She became addicted to the slot machines and lost so much money, that she had to charge most of her daily expenses to her credit cards.
At one point, she owed over S$600,000 in card debts, and 25 credit lenders another S$1100,000.
Under mediation from social workers, the credit lenders agreed to let the woman pay off the amount in a $S800,000 payment.
The money was raised by the woman’s siblings and paid to the lenders.
The woman swore off gambling after the incident.
However after three months, an employee from one of the money lenders had called the woman again, asking her if she needed to lend money.
Despite her oath, the woman ended up borrowing S$50,000.

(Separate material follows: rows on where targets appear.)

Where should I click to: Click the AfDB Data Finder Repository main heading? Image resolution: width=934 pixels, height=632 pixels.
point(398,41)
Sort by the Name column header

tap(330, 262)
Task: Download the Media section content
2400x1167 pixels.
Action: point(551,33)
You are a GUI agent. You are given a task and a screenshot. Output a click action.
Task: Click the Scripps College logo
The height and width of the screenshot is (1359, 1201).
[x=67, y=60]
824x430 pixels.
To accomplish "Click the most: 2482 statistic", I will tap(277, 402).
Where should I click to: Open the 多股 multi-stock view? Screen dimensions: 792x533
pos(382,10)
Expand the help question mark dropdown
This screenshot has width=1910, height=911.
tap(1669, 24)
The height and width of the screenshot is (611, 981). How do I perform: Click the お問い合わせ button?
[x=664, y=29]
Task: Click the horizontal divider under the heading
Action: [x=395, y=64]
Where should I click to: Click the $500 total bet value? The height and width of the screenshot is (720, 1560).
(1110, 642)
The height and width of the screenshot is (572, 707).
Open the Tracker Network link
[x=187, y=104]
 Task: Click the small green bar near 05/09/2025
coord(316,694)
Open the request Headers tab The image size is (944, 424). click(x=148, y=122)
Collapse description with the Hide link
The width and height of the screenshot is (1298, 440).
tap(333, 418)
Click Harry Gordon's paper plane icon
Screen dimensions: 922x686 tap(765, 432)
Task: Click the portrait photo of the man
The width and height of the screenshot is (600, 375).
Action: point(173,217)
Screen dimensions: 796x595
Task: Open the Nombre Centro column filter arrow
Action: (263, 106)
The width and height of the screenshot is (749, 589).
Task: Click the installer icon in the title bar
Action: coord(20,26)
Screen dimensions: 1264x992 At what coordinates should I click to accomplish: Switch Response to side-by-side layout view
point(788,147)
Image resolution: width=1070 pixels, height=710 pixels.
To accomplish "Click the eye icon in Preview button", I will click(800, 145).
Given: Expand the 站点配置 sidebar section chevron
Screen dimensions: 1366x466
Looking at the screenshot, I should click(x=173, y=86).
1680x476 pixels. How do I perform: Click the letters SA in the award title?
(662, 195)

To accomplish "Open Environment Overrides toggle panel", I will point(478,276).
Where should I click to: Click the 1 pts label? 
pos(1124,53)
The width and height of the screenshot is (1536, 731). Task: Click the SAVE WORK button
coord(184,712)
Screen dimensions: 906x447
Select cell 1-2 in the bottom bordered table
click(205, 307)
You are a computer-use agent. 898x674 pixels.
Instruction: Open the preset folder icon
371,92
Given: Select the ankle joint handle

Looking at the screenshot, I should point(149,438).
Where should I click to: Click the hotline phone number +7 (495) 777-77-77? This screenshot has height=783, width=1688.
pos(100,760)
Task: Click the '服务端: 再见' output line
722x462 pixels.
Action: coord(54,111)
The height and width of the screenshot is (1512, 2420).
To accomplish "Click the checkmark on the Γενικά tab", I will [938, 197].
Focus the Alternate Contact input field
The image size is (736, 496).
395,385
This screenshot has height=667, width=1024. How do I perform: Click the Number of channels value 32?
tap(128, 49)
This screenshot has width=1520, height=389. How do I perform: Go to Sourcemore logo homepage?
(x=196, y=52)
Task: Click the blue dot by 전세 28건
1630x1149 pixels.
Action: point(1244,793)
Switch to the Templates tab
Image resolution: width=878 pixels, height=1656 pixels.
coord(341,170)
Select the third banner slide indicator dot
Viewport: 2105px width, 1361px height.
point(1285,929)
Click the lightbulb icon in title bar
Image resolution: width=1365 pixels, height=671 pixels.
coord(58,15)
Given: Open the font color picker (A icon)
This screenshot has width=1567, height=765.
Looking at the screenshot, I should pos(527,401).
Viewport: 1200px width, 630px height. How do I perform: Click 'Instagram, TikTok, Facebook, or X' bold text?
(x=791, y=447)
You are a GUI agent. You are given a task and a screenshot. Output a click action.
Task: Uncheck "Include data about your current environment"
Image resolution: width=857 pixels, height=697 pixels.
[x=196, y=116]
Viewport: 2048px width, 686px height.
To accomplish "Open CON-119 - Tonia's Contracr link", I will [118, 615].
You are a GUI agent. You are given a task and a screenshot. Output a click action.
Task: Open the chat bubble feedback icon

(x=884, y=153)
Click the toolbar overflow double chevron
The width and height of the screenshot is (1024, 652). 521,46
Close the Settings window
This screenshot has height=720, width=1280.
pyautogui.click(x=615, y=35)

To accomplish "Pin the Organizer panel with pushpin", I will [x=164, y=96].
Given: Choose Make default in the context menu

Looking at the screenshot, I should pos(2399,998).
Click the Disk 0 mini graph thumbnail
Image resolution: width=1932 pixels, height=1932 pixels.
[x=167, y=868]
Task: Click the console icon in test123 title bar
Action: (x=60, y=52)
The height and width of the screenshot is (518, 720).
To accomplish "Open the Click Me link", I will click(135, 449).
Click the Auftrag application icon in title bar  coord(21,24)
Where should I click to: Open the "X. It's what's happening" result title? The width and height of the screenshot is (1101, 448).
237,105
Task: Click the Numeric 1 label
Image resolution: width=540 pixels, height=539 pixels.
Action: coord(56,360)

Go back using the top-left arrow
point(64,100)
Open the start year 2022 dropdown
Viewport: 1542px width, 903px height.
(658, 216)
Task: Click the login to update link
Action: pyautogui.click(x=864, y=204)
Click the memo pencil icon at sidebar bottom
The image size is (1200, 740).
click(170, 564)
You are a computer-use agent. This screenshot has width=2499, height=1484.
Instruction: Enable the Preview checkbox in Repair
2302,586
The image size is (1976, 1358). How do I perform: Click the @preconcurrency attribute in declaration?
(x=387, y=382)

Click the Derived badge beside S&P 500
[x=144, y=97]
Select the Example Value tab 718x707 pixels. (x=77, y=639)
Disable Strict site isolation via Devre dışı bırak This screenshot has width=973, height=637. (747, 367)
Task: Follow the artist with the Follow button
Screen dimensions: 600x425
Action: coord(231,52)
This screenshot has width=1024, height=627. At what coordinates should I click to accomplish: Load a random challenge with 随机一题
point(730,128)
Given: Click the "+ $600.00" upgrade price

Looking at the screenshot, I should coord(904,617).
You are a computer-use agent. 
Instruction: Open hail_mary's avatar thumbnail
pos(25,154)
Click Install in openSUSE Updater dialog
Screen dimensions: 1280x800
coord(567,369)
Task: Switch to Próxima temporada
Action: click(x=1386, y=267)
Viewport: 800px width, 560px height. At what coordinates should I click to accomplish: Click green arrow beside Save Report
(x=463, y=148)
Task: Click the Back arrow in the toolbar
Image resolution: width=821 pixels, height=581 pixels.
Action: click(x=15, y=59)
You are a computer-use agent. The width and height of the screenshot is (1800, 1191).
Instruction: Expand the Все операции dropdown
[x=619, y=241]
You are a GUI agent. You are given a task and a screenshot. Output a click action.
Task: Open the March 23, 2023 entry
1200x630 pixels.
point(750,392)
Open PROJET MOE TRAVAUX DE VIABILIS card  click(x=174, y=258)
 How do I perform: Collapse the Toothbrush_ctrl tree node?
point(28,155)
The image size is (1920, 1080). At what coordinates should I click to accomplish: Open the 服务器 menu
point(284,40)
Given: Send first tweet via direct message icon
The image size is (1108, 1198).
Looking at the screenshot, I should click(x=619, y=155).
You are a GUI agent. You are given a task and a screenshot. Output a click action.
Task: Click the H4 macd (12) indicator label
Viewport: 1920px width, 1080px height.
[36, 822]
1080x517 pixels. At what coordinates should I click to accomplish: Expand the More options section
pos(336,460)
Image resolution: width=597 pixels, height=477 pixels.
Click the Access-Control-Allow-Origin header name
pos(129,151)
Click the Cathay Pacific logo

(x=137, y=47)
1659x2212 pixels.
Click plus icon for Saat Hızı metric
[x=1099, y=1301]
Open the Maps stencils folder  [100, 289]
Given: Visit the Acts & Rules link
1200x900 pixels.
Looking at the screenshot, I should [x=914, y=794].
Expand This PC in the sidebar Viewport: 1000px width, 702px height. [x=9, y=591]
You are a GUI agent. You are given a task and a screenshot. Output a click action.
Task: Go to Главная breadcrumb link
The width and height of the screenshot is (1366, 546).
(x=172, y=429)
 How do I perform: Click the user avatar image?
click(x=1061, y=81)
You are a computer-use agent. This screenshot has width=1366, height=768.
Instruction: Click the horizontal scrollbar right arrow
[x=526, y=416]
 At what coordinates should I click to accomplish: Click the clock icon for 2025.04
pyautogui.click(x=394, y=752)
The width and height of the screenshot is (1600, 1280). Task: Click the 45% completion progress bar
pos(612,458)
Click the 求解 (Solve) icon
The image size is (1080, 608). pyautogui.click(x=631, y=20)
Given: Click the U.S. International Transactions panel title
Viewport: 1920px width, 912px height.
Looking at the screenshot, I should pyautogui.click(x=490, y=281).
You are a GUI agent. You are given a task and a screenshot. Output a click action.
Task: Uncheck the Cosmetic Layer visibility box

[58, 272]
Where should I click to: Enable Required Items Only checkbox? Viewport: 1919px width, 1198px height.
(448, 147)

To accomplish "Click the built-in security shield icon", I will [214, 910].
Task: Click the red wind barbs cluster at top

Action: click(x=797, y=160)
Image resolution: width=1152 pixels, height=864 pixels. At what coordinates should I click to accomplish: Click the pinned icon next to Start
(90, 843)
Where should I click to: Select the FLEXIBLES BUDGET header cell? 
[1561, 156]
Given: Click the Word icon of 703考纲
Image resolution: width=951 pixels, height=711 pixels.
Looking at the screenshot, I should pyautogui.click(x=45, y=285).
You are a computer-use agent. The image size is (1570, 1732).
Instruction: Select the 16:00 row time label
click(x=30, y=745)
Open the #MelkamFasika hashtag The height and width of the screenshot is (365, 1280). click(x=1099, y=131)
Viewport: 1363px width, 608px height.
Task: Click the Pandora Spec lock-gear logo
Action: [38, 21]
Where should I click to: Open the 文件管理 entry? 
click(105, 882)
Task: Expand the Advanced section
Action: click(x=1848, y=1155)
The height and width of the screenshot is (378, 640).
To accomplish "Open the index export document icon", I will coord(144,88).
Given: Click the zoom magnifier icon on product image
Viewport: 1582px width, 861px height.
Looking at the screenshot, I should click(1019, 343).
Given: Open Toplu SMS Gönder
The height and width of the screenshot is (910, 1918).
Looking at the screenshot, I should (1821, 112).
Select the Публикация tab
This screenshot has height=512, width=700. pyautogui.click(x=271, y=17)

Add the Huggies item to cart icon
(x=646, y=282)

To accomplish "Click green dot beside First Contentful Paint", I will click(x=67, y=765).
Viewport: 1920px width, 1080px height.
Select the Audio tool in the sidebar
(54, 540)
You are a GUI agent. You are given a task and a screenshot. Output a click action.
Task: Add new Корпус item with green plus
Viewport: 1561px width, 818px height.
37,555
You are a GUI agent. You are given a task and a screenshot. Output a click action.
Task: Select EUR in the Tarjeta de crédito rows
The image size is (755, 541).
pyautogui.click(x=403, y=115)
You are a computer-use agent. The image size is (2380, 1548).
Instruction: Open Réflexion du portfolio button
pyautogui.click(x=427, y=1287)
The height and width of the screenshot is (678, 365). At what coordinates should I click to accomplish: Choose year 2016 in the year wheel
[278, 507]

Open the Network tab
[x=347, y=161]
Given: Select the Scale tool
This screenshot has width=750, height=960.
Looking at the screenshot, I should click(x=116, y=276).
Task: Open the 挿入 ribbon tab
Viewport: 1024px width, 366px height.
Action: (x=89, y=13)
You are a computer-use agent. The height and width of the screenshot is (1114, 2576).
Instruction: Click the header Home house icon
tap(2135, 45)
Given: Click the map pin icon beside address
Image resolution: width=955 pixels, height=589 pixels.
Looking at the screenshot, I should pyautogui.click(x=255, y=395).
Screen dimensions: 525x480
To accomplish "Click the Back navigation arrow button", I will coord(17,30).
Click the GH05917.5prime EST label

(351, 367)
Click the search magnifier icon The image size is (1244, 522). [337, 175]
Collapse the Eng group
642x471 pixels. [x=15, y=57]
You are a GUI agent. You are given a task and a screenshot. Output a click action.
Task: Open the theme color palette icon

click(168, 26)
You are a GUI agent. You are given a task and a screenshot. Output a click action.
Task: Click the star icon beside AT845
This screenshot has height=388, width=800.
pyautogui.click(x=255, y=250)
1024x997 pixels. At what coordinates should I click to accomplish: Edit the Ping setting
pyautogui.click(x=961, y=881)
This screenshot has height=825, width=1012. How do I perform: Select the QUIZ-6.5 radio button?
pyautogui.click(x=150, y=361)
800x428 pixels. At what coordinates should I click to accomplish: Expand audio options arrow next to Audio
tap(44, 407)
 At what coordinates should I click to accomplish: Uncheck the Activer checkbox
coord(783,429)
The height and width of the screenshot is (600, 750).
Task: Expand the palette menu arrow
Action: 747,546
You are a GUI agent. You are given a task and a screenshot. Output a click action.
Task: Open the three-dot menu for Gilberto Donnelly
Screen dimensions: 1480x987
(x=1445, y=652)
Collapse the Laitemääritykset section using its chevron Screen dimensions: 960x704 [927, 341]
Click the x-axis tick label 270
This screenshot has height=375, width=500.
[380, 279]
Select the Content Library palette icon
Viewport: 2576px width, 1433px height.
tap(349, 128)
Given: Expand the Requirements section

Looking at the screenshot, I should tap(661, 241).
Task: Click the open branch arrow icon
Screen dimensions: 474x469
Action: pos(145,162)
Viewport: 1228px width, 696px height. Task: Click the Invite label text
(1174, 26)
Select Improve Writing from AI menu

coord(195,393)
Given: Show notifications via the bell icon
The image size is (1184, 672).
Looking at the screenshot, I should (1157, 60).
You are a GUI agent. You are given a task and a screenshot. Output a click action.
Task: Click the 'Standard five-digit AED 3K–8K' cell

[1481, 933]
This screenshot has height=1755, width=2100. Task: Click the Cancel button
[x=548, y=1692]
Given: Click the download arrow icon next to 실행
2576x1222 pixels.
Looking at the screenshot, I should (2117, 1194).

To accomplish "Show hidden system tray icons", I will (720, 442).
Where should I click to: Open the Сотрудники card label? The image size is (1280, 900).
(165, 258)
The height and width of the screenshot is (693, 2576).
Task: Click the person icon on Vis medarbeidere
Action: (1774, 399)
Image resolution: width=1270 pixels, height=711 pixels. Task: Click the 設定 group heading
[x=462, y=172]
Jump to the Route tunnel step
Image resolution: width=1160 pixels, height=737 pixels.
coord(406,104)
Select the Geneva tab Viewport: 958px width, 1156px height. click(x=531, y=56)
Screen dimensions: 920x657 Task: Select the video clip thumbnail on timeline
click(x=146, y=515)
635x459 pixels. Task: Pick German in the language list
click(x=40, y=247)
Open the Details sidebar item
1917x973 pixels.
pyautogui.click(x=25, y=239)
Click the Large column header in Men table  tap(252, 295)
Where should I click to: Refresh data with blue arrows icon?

Soon, the amount ballooned up t S$1,700,000, as the woman settled into a vicious cycle of borrowing more money so she could meet the payments.
She ended up borrowing S$130,000 within a year, and even had to fork out S$210,000 for ‘administration fees and interests’ for one of the lenders.
The lenders would recommended her to other lenders so she could get new loans to repay her debts, resulting in her owing three credit lenders over S$370,000.
The woman’s younger brother said that his sister had gotten involved with almost 40 loansharks.
He also suspected that all of them came from the same organisation and specifically targeted his sister for her wealth.
The man lamented:
“Every time the time came for her to make payments, my sister would receive calls from the lenders or loansharks.
“She would pay them back on the same day.”
After the incident, the woman said that she lost over S$2,500,000 in savings and another S$2,000,000 in debts in two years.